# Co-washing?



## Simply (May 14, 2014)

Co washing really only works for thick hair types, I cant see it working on fine golden hair :/


----------



## GoldenKeeper (Sep 13, 2009)

Simply said:


> Co washing really only works for thick hair types, I cant see it working on fine golden hair :/



I am curious though, I have fine hair just a lot of it and it has changed my hair for the better. Maybe if I diluted the conditioner to a degree and added a drop or two of shampoo? Something to try. It may all go horribly wrong and I'll have a greaseball on my hand in need of a second bath hehe


Sent from Petguide.com Free App


----------



## Simply (May 14, 2014)

GoldenKeeper said:


> I am curious though, I have fine hair just a lot of it and it has changed my hair for the better. Maybe if I diluted the conditioner to a degree and added a drop or two of shampoo? Something to try. It may all go horribly wrong and I'll have a greaseball on my hand in need of a second bath hehe
> 
> 
> Sent from Petguide.com Free App


Interesting, do you treat your hair at all? Blow dry, curl, flat iron, color, highlight, anything?


----------



## cubbysan (Mar 13, 2007)

The hair product Wen is a nonshampoo conditioner. I used it for a couple years with great results, but stopped because it got too expensive with a family of five. It also advertised that it worked well for dogs. Again never used it because of the price.


----------



## tine434 (Nov 24, 2013)

Now.... Wen sometimes can make you lose your hair >. < doh. Google that one... Happened to me and my mom after long term use. It clogs pores I guess and the hair isn't able to grow or something, I'm not sure. That's been years. 
I can tell you that just conditioner doesn't work for my hair.... Now how about a shampoo with no sulfates? Like everpure line. It is AMAZING. I have thick oily hair so I have to use something volumizing, but the everpure no sulfate line is good. I've also only used apple cider vinegar and baking soda before... but couldn't handle the smell lol

Sent from Petguide.com Free App


----------



## goldlover68 (Jun 17, 2013)

And this has to do with dogs??????????????????


----------



## laprincessa (Mar 24, 2008)

goldlover68 said:


> And this has to do with dogs??????????????????
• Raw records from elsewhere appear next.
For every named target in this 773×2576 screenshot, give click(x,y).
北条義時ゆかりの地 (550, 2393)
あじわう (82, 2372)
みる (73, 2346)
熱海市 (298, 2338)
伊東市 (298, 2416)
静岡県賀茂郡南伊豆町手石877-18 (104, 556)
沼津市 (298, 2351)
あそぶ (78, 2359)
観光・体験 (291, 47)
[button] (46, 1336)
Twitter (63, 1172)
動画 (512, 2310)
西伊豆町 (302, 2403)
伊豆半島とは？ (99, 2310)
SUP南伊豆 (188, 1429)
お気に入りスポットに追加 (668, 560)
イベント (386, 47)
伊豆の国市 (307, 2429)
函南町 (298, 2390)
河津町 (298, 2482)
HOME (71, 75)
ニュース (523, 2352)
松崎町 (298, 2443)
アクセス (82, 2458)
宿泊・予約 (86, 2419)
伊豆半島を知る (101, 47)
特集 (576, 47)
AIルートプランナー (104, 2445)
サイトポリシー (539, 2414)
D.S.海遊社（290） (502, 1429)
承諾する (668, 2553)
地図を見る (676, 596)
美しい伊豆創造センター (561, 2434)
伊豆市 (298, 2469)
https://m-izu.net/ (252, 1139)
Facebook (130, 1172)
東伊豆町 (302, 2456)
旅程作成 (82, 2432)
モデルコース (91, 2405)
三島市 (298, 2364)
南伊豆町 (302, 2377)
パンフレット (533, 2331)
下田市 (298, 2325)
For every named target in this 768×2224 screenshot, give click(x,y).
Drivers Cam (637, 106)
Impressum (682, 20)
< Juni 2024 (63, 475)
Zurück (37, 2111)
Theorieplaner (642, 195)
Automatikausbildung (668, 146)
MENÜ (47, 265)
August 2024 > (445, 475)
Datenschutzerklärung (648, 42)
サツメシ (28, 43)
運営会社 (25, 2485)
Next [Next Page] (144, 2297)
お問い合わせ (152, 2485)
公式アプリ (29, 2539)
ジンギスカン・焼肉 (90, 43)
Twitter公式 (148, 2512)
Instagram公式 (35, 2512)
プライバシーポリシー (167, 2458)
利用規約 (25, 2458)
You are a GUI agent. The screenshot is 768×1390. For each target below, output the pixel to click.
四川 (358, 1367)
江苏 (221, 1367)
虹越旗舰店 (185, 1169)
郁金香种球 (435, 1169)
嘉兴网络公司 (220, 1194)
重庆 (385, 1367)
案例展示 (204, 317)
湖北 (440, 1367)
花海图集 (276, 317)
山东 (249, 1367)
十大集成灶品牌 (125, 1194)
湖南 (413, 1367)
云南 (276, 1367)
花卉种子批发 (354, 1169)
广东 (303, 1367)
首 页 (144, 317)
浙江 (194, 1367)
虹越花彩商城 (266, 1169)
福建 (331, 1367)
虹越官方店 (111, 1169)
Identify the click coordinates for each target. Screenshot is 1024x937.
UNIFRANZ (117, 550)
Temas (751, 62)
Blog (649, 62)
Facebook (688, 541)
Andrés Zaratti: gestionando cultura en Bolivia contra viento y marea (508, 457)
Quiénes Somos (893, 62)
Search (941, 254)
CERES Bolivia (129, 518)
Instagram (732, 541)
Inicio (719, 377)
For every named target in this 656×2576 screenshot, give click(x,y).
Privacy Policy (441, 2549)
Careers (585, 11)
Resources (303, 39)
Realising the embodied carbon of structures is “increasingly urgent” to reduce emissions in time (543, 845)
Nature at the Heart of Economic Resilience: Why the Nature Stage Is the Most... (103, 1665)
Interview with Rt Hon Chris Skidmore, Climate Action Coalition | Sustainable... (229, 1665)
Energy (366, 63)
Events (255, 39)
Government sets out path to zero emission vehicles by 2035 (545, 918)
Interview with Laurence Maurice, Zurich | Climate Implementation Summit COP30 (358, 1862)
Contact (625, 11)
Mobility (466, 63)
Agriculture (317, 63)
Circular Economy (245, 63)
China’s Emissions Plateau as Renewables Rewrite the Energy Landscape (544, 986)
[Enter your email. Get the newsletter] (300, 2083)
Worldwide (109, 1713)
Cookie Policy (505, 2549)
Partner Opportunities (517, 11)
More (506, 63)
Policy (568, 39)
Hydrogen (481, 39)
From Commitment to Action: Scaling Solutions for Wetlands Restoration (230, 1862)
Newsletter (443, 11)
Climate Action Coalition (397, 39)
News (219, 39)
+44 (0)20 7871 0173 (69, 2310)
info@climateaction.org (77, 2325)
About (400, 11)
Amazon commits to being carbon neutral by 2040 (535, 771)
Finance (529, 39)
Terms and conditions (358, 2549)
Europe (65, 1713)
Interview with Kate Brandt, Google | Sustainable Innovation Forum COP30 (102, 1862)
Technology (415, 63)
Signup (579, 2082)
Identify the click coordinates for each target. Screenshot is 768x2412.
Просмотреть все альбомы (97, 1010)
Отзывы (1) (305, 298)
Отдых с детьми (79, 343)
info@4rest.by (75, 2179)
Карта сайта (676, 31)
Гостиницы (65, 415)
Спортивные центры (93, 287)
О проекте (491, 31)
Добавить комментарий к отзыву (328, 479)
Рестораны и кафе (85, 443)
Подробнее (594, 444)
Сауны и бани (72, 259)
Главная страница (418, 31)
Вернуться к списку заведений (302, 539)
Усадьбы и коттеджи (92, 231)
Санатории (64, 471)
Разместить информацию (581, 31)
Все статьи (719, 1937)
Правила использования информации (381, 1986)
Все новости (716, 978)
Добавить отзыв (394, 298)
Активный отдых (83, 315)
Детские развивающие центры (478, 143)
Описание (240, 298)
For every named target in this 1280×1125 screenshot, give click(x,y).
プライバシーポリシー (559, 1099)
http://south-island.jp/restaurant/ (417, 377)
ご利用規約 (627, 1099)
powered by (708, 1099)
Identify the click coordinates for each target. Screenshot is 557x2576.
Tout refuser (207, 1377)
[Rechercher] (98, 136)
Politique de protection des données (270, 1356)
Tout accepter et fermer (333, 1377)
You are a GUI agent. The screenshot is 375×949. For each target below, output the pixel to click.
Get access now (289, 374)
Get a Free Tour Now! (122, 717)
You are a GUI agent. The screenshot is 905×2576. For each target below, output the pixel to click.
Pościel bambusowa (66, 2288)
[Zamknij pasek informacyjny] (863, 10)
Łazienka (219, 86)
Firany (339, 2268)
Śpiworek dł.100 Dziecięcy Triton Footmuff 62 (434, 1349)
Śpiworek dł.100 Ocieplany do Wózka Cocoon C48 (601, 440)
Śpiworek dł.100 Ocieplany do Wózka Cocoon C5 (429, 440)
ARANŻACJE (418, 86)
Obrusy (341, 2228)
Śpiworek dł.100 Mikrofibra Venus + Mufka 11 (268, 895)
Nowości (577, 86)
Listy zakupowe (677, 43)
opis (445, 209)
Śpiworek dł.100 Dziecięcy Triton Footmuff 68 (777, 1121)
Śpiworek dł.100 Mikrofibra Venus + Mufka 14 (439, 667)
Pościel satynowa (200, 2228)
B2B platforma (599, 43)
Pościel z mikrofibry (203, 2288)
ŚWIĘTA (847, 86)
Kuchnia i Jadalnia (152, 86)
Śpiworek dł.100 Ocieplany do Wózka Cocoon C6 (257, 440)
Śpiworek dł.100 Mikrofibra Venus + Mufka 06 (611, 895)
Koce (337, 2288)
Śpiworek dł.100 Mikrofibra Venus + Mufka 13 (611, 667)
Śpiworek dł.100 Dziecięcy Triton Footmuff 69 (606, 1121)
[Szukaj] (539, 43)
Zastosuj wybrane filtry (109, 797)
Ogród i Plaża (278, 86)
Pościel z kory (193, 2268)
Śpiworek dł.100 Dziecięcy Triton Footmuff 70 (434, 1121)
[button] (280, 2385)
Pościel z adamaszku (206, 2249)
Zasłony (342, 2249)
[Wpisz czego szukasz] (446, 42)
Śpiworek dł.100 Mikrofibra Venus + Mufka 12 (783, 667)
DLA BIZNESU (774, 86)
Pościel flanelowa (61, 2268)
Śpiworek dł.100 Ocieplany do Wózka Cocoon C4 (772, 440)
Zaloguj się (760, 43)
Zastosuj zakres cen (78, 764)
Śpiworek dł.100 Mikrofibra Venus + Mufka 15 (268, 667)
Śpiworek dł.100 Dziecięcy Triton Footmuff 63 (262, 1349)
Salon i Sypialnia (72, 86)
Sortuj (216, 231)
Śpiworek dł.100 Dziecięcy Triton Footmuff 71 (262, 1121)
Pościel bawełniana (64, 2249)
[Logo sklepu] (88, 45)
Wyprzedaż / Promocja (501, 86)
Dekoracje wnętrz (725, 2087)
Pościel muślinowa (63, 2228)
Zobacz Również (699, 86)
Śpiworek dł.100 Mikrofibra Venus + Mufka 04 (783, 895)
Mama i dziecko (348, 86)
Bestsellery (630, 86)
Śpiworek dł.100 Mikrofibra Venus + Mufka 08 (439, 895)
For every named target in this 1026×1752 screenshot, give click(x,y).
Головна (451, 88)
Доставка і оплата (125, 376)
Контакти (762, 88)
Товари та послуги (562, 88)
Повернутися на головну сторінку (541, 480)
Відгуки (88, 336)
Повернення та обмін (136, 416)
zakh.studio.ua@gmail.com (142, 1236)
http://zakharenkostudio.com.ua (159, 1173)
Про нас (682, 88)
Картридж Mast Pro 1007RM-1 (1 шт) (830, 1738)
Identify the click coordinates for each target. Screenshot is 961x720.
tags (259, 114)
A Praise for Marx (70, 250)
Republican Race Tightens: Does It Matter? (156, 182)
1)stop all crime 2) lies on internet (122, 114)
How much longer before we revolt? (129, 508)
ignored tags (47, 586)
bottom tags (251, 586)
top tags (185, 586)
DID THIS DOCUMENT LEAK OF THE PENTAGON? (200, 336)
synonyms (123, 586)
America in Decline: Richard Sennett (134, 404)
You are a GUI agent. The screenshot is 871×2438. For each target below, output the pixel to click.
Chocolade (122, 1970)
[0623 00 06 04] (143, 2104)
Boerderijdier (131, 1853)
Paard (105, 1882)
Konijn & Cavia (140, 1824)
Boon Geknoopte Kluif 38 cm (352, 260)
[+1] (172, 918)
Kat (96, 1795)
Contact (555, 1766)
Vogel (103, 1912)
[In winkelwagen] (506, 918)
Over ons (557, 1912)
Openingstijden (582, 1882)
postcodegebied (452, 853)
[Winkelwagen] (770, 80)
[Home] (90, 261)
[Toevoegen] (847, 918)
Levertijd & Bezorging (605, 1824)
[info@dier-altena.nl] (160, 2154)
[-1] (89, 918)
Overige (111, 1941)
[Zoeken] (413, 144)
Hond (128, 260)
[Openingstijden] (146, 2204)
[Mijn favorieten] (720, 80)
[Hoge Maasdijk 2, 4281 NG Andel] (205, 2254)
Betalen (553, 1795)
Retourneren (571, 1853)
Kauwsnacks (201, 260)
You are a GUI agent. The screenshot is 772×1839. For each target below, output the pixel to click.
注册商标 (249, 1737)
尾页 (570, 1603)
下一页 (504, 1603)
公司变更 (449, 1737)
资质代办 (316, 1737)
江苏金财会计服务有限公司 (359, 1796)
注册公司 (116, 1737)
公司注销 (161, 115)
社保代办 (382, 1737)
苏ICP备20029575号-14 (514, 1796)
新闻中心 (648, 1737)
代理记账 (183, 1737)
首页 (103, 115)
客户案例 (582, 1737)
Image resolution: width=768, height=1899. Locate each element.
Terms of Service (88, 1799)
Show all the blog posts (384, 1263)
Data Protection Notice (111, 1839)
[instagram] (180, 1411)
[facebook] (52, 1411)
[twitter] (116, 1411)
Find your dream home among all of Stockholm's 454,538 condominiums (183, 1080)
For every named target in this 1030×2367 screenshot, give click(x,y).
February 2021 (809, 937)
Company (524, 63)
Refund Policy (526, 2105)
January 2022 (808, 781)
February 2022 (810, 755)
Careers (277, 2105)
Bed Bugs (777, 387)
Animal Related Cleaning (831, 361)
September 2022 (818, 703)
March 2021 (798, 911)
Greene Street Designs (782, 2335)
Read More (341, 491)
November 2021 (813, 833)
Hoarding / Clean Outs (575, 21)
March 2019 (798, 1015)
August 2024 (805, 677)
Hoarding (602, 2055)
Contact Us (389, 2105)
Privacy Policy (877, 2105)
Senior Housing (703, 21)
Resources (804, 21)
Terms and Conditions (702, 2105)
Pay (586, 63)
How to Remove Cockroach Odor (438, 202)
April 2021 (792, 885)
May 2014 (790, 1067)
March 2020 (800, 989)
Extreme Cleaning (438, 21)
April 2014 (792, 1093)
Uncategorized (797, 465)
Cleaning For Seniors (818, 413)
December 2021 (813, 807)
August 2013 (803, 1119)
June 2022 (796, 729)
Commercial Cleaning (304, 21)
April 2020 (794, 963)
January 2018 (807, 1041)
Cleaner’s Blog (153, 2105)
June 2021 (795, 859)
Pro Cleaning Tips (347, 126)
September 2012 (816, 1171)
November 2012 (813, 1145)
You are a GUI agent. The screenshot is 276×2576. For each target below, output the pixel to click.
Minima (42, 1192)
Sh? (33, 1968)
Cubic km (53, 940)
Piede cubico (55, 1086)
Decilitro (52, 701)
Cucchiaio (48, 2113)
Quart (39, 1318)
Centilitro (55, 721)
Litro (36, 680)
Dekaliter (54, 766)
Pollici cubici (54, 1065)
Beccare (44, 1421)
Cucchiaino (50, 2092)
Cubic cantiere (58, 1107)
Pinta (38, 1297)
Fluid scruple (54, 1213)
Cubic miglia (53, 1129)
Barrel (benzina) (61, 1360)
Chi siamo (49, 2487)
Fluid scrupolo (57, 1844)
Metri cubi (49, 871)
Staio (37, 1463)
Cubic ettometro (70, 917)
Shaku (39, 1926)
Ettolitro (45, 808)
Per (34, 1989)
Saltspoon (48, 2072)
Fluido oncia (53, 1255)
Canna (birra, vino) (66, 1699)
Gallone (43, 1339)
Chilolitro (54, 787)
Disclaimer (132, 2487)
The op wondered if it would work on dogs, and it sort of meandered from there.
I have super fine hair so I've been reading it with interest.


----------



## GoldenKeeper (Sep 13, 2009)

goldlover68 said:


> And this has to do with dogs??????????????????



Hehe dogs, owners we all need good hair days 


Sent from Petguide.com Free App


----------



## GoldenKeeper (Sep 13, 2009)

Simply said:


> Interesting, do you treat your hair at all? Blow dry, curl, flat iron, color, highlight, anything?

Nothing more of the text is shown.